El mayor pareció desconcertado. Pero terminó por sonreír, aportándome un nuevo dato sobre su persona.
—Vivo solo y retirado. Soy creyente y no puede sospechar usted hasta qué punto… Sin embargo, he huido de cualquier tipo de iglesia o grupo religioso. Tenga la seguridad de que no se encuentra ante un fanático…
Creí percibir unas gotas de tristeza o melancolía en algunas de sus palabras. Hoy, al recordarlo, y conforme fui desentrañando el enigma del mayor norteamericano, no puedo evitar un escalofrío de emoción y profundo respeto por aquel hombre.
—¿Dónde vive usted?
—En el Yucatán.
—¿Puedo preguntarle por qué vive solo y retirado?
Antes de que respondiera traté de acorralarlo con una segunda cuestión:
—¿Tiene algo que ver con esa información que usted conoce?
—A eso puedo responderle con un rotundo sí.
El silencio cayó de nuevo entre nosotros.
—¿Y qué desea que haga?
El mayor extrajo de uno de los bolsillos de su guayabera una pequeña y descolorida libreta azul. Escribió unas palabras y me extendió la hoja de papel.

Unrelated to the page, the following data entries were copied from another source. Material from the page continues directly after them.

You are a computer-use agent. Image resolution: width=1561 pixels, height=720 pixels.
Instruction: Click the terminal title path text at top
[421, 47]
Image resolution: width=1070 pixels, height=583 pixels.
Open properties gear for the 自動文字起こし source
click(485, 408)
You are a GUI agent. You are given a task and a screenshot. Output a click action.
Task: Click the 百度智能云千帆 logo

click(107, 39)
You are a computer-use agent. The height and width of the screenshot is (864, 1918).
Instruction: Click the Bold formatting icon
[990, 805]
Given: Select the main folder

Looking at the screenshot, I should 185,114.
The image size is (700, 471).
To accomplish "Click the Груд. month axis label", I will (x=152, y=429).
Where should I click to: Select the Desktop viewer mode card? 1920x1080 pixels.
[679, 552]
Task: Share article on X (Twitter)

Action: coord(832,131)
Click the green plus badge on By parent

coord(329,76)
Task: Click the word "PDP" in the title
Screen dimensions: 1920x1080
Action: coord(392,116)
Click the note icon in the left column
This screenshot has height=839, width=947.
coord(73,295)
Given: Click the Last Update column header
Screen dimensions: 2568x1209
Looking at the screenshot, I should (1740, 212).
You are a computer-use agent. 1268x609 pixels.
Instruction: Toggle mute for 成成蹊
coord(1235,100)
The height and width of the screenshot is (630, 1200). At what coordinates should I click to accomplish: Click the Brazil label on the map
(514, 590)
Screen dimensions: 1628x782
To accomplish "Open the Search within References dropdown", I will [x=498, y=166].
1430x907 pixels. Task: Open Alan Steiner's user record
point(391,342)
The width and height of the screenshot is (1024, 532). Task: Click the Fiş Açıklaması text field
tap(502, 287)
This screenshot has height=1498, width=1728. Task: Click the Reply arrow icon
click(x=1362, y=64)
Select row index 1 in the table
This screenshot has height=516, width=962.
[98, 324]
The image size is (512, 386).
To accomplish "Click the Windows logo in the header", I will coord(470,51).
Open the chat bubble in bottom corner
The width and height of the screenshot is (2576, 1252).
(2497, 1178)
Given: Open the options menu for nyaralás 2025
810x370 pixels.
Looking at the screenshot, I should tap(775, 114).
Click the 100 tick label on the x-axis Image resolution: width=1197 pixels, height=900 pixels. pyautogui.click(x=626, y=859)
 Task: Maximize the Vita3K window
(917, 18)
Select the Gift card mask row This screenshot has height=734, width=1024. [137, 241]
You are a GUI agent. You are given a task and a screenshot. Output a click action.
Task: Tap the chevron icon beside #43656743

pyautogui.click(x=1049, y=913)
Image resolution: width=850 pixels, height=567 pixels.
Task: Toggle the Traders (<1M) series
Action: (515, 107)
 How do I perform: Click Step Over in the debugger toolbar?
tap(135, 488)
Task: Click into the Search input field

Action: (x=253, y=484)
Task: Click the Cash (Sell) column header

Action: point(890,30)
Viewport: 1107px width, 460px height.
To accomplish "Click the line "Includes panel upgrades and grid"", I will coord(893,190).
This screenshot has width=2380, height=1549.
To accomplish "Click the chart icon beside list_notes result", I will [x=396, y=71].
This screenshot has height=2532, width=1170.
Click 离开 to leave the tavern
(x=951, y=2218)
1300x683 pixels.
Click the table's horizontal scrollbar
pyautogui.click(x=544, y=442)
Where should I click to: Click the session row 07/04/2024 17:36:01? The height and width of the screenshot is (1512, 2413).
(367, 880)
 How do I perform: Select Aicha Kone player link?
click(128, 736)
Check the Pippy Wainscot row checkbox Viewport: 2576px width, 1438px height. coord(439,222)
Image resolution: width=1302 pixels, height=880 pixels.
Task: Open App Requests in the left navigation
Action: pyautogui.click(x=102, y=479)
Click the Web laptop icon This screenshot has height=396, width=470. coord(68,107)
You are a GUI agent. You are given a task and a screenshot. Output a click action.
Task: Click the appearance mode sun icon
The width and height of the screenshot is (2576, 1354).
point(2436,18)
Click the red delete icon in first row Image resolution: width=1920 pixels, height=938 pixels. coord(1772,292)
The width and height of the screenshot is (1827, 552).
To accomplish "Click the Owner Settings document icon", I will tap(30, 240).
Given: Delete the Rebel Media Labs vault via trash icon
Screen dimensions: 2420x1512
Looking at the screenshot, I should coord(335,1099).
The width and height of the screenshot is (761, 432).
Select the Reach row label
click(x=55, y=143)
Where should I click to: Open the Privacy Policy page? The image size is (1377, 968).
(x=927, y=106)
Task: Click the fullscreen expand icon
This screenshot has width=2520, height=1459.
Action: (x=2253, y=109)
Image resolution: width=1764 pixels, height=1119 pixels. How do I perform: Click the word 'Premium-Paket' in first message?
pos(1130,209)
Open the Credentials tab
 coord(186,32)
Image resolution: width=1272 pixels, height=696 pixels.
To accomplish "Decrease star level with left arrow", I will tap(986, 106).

Se trataba de un apartado de correos en la ciudad de Chichén Itzá, en el mencionado estado del Yucatán.
—Quiero que sigamos en contacto —respondió señalándome la dirección—. ¿Puede escribirme a ese apartado?
—Naturalmente, pero…
El hombre pareció adivinar mis pensamientos y repuso con una firmeza que no dejaba lugar a dudas:
—Es preciso que ponga a prueba su sinceridad. Le suplico que no se moleste. Sólo quiero estar seguro. Aunque ahora no lo comprenda, yo sé que mis días están contados. Y tengo prisa por encontrar a la persona que deberá difundir esa información…
Aquella confesión me dejó perplejo.
—¿Está usted diciéndome que sabe que va a morir?
El mayor bajó los ojos. Y yo maldije mi falta de tacto.
—Perdone…
—No se disculpe —prosiguió el oficial, volviendo a su tono jovial—. Morir no es bueno ni malo. Si se lo he insinuado ha sido para que usted sepa que ese momento está próximo y que, en consecuencia, no está usted ante un bromista o un loco.
—¿Cómo sabré si usted ha decidido o no que yo soy la persona adecuada?
—Aunque espero que volvamos a vernos en breve, no se preocupe. Sencillamente, lo sabrá.
—No puedo disimularlo más. Usted sabe que yo investigo el fenómeno ovni…
—Lo sé.
—¿Puede aclararme al menos si esa información tiene algo que ver con estas astronaves?
—Lo único que puedo decirle es que no.
Aquello terminó por desconcertarme.
Dos horas más tarde, con el espíritu encogido por las dudas, despegaba de Villahermosa rumbo a la ciudad de México. Yo no podía imaginar entonces lo que me deparaba el destino.